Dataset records
Content starts

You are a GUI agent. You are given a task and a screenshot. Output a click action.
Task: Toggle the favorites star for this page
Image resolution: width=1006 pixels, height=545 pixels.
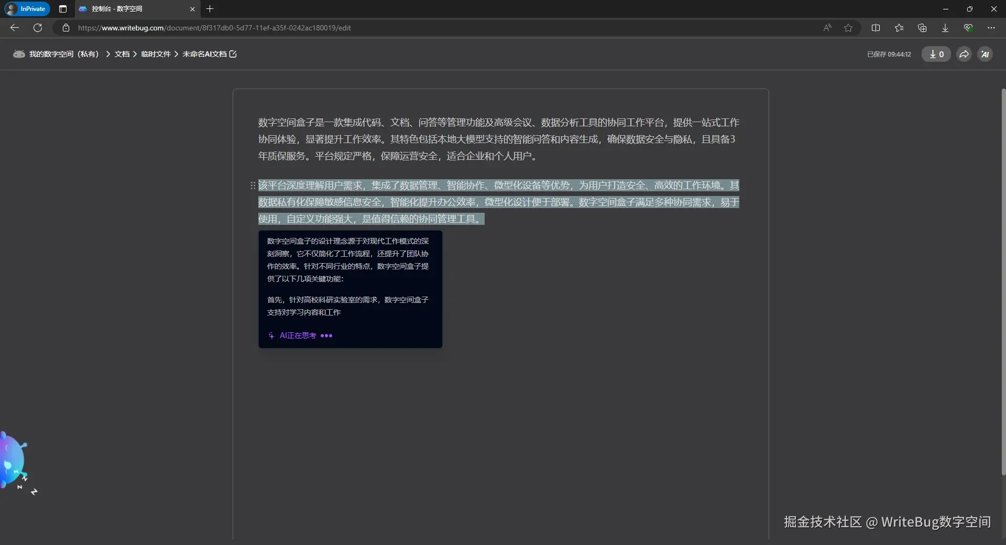(849, 28)
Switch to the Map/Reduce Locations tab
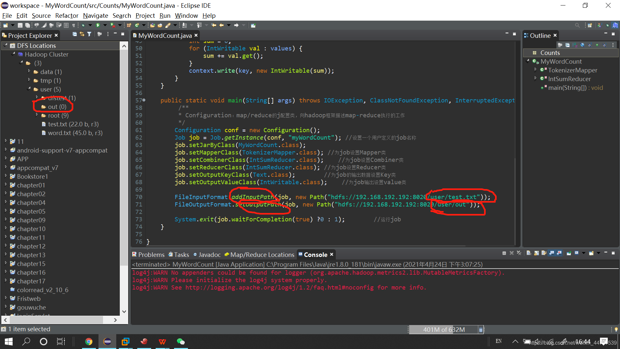 click(262, 255)
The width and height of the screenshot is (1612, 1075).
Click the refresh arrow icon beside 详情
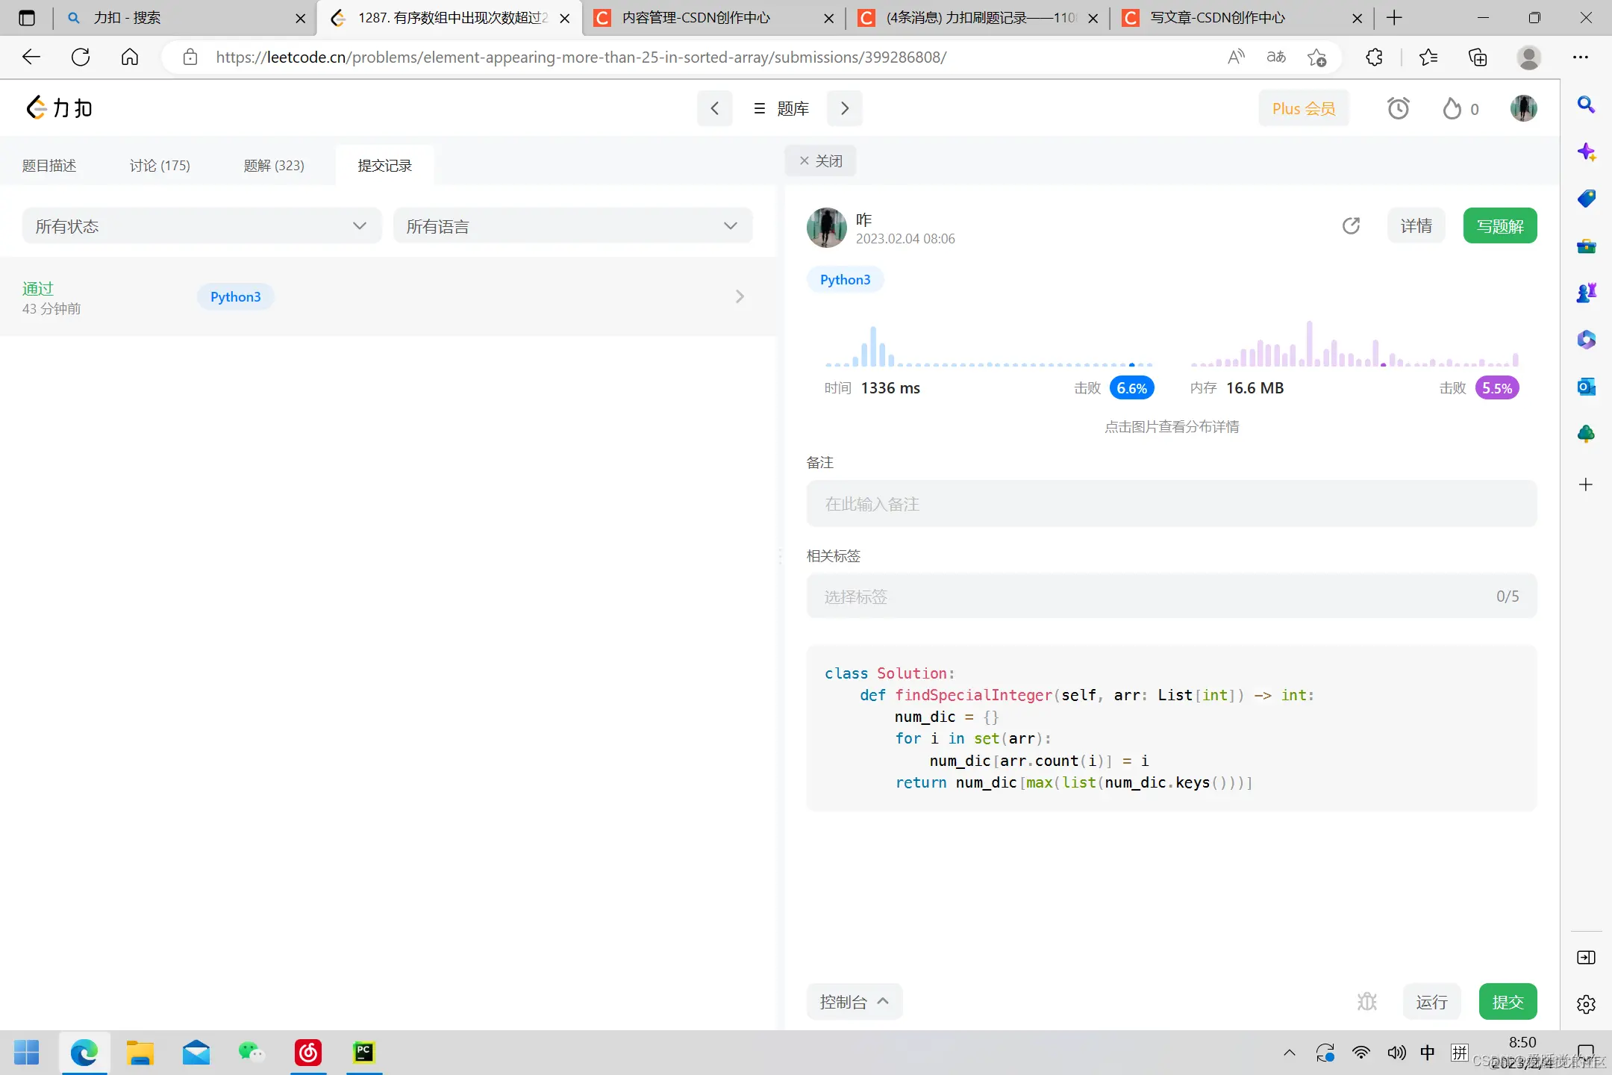point(1351,225)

Content ends

For each line above that contains the word "screenshot", give the line as it is written.

EXERCISE OUTPUT
You are a GUI agent. You are given a task and a screenshot. Output a click action.
The width and height of the screenshot is (1612, 1075).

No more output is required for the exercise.